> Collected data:
——————————
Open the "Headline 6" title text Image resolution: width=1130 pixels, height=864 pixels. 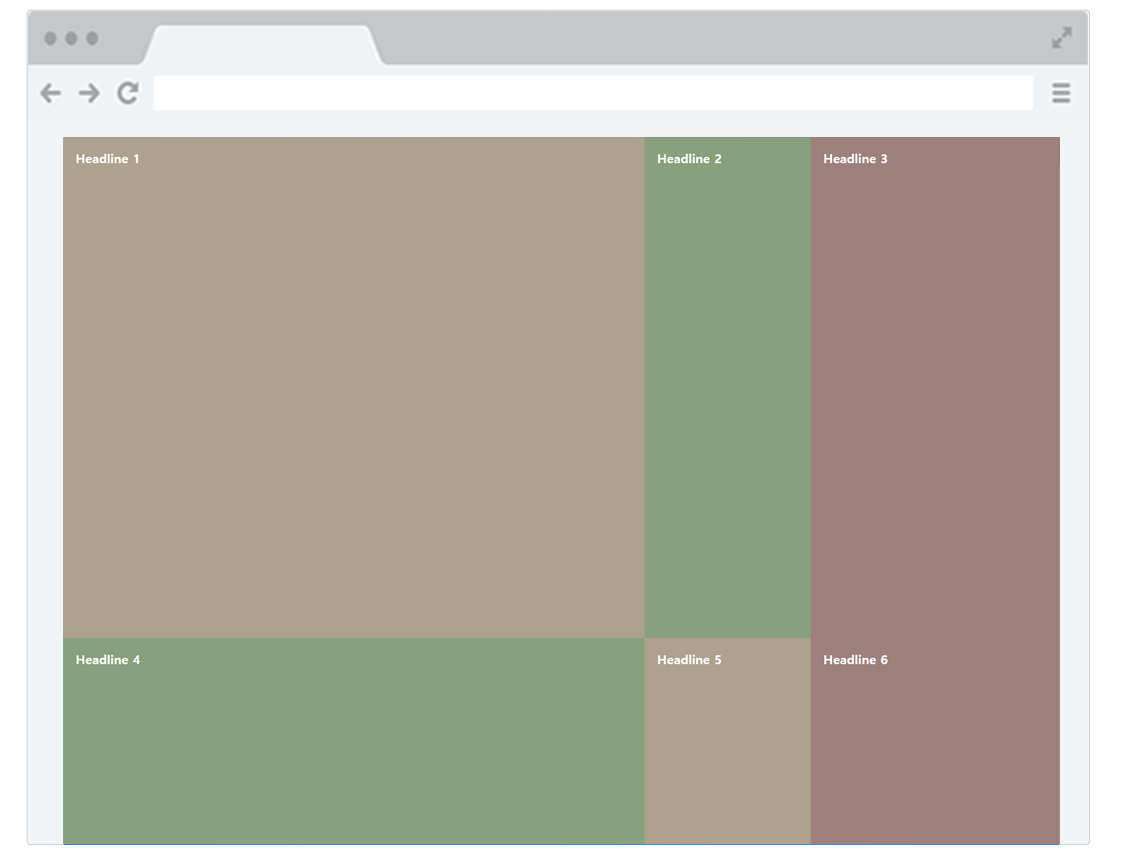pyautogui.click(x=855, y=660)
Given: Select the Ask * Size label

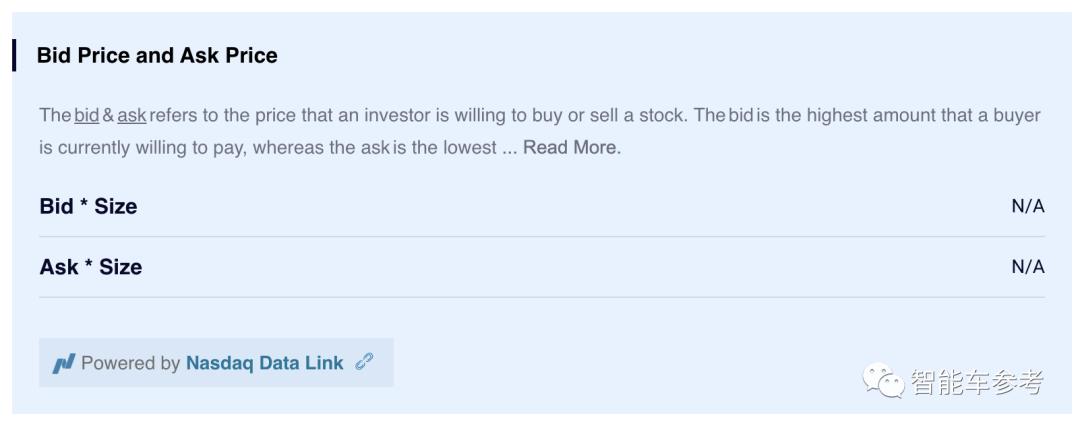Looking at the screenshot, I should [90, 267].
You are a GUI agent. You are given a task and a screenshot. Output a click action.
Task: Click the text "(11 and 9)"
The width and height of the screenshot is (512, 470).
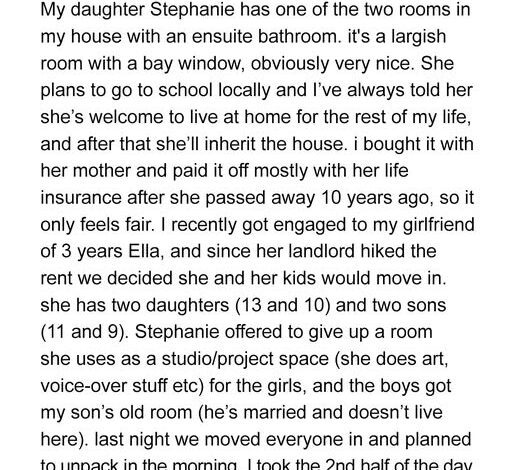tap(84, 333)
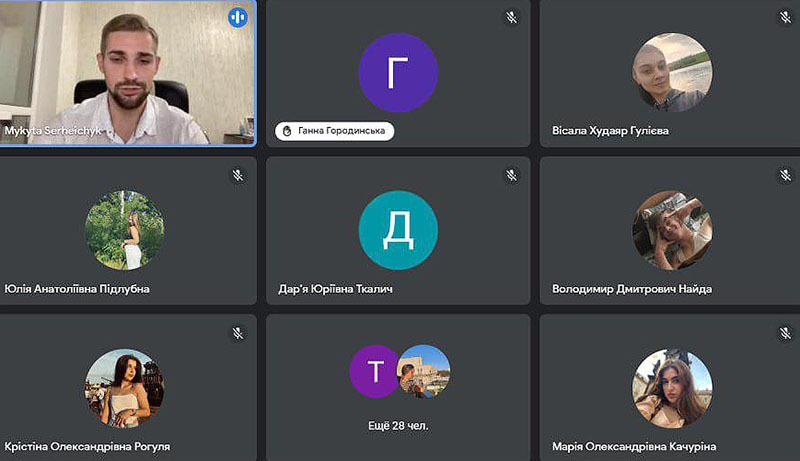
——————————
> PROBLEM REQUIREMENTS: All lines after and including the one with "Given: Select the Ask * Size label", through the end of the entries above, should be output exactly and by themselves. The pictures are to be left out.

> WRITTEN SOLUTION:
Given: Select the Ask * Size label

Looking at the screenshot, I should [90, 267].
You are a GUI agent. You are given a task and a screenshot. Output a click action.
Task: Click the text "(11 and 9)"
The width and height of the screenshot is (512, 470).
tap(84, 333)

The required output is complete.